If a line in the data has the string "agent", please show it.

[Entries taken from a collection]
────────

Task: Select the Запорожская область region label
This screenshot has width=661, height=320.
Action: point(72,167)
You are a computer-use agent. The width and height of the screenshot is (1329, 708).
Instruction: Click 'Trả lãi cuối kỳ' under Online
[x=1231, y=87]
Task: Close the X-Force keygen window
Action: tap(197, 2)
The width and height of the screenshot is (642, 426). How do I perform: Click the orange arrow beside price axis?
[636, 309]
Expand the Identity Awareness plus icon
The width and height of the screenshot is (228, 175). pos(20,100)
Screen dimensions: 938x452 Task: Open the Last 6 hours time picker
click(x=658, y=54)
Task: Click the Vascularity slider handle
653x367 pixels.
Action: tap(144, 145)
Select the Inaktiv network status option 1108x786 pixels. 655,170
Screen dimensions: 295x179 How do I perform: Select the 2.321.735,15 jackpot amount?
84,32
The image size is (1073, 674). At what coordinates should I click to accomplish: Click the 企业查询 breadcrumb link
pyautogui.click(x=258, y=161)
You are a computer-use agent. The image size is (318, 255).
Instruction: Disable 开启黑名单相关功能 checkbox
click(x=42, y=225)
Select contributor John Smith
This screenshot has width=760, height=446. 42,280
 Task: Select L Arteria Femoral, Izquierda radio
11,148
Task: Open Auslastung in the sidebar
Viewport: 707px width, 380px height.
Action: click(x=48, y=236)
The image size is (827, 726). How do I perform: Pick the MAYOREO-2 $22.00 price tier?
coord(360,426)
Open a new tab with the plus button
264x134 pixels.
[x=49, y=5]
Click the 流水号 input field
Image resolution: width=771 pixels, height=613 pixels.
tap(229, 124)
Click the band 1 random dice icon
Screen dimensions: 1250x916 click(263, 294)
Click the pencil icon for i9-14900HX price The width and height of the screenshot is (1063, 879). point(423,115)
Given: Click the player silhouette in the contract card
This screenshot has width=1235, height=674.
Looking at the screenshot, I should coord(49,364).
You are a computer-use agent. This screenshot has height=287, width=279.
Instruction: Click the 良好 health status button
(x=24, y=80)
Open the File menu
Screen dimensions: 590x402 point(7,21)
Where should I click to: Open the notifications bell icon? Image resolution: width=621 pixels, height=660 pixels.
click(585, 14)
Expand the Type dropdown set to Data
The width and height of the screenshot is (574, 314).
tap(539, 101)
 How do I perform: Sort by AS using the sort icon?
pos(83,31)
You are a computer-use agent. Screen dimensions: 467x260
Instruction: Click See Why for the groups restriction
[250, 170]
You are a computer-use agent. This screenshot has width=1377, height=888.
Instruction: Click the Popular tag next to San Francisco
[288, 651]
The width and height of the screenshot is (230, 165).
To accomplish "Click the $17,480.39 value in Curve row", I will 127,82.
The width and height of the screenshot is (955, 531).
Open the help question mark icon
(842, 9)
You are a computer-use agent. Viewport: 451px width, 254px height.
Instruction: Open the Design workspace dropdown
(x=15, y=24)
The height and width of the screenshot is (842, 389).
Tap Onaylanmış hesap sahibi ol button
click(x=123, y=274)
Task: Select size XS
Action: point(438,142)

────────

Exercise output »
You are a computer-use agent. The width and height of the screenshot is (1329, 708).
You are a computer-use agent. The image size is (318, 255).
You are a computer-use agent. This screenshot has height=287, width=279.
You are a computer-use agent. Screen dimensions: 467x260
You are a computer-use agent. This screenshot has width=1377, height=888.
You are a computer-use agent. Viewport: 451px width, 254px height.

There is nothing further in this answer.